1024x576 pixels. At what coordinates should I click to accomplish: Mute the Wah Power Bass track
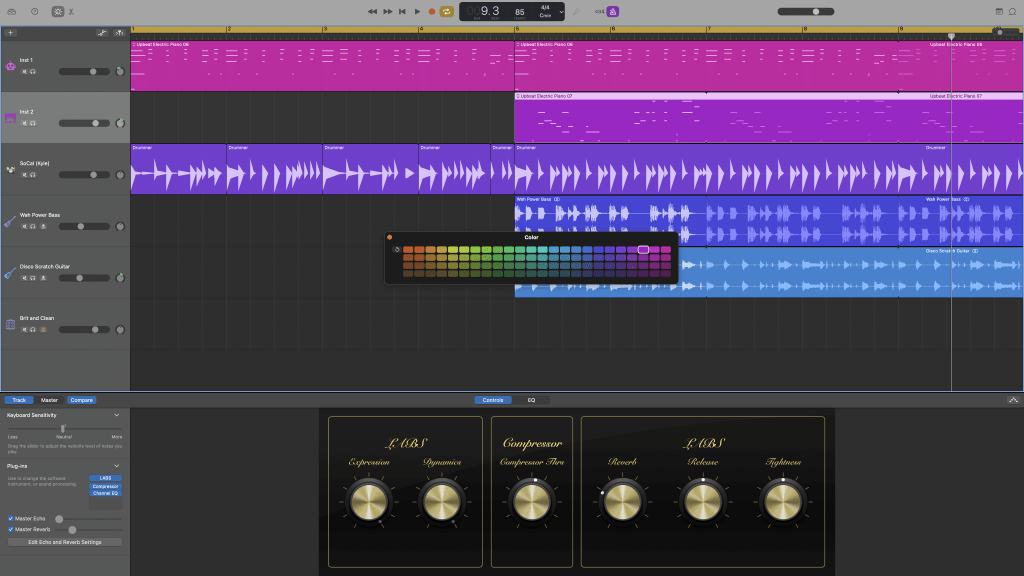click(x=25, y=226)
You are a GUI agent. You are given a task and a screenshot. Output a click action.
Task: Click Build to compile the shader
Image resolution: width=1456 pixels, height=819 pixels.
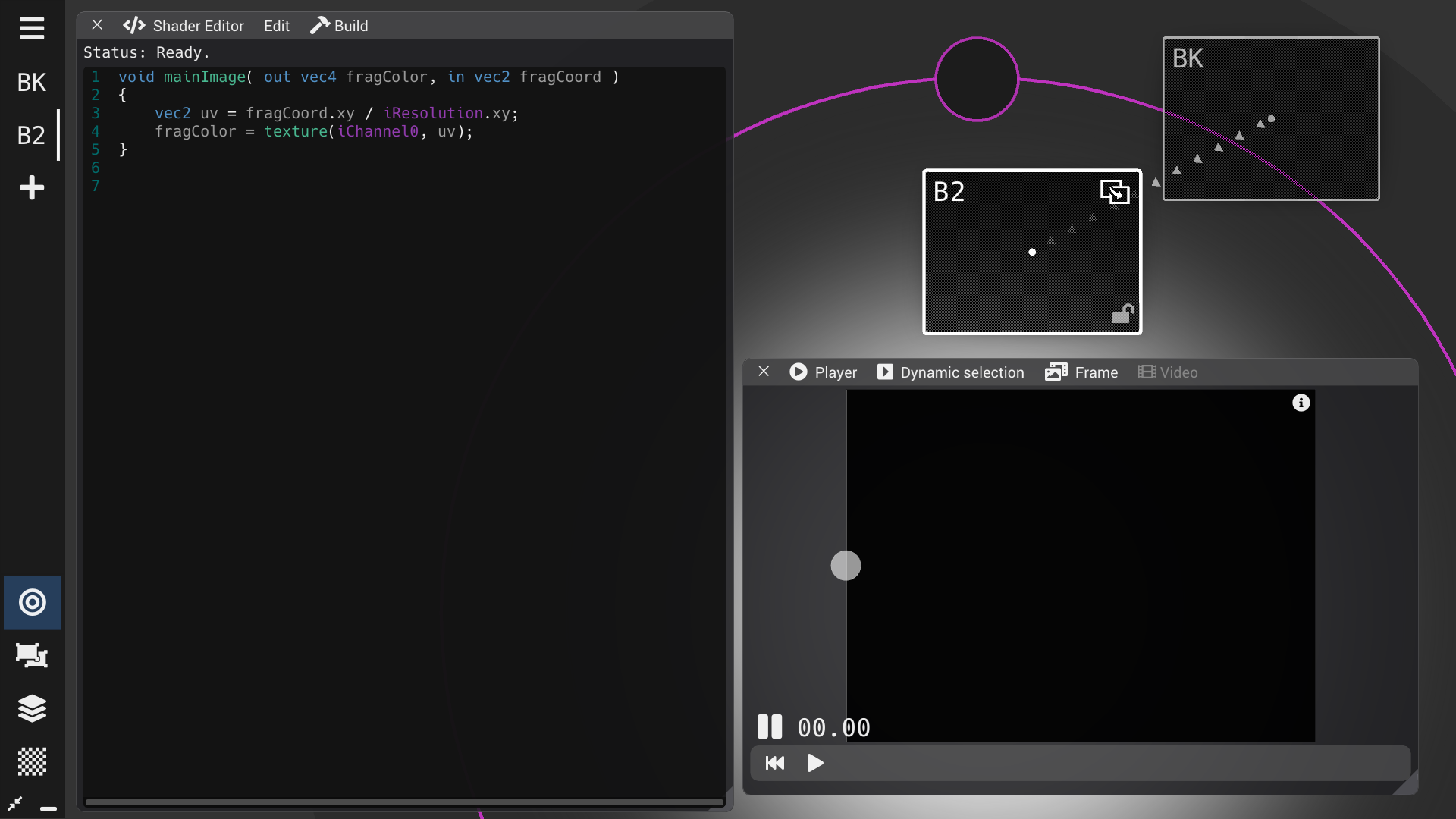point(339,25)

☆ ☆ ☆ ☆ ☆

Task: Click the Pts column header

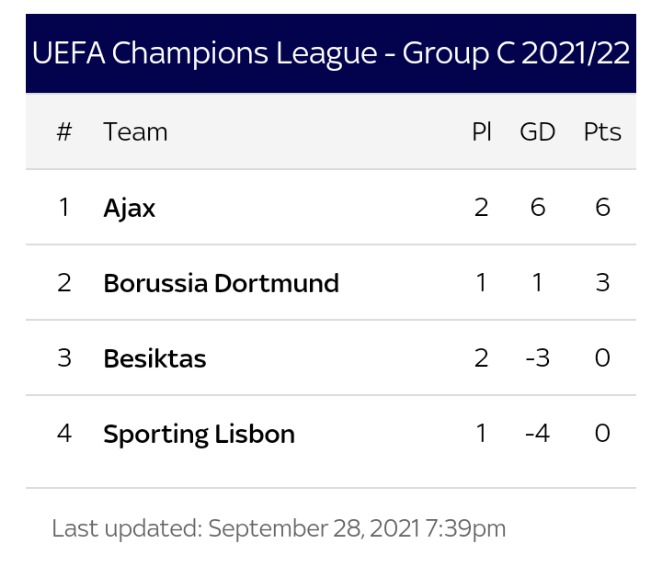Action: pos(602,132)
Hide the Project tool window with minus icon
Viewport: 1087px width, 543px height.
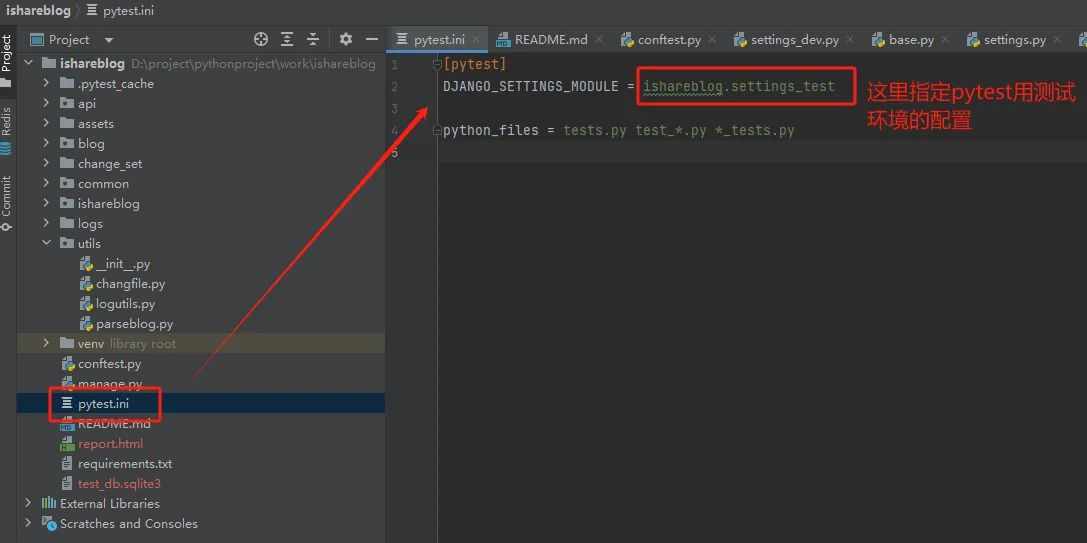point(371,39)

☆ ☆ ☆ ☆ ☆

Rewrite the rows above, starting at the line that contains "1024x576 pixels. At" and ending at the line that contains "point(339,25)", as a Markdown table with the columns n and Line, one line per row and blank lines left out. Leave the pictures out of the answer.

| n | Line |
|---|---|
| 1 | 1024x576 pixels. At what coordinates should I click to accomplish: Mute the Wah Power Bass track |
| 2 | click(x=25, y=226) |
| 3 | You are a GUI agent. You are given a task and a screenshot. Output a click action. |
| 4 | Task: Click Build to compile the shader |
| 5 | Image resolution: width=1456 pixels, height=819 pixels. |
| 6 | point(339,25) |